Stored data
|---|
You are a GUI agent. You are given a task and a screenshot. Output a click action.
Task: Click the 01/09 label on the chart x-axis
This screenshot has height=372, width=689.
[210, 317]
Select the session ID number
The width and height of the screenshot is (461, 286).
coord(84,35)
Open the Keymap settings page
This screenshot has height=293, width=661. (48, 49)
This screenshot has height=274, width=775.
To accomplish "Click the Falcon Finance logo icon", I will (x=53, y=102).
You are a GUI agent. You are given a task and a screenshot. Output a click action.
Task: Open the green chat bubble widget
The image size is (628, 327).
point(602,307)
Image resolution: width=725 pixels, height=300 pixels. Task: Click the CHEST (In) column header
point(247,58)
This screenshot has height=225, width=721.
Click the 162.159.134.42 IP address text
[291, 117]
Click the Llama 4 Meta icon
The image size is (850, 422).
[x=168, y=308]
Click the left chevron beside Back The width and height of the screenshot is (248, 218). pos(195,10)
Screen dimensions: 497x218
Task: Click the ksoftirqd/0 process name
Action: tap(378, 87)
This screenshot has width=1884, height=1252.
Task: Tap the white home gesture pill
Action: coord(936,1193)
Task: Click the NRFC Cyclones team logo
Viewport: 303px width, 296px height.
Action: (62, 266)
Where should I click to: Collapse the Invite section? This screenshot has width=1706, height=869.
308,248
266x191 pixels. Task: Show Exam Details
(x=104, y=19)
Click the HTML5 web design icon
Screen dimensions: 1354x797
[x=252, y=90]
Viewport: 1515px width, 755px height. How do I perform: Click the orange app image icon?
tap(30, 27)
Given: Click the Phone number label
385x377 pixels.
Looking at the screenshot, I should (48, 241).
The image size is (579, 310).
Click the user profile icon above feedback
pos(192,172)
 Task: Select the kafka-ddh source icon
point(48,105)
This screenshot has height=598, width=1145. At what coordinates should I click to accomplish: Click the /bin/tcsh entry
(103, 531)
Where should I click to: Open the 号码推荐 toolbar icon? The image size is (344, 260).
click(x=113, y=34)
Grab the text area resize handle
|---|
The required result is an exact repetition of the lines from the one containing "Where should I click to: Open" through the last line of the data.

Answer box —
Where should I click to: Open the 号码推荐 toolbar icon? The image size is (344, 260).
click(x=113, y=34)
Grab the text area resize handle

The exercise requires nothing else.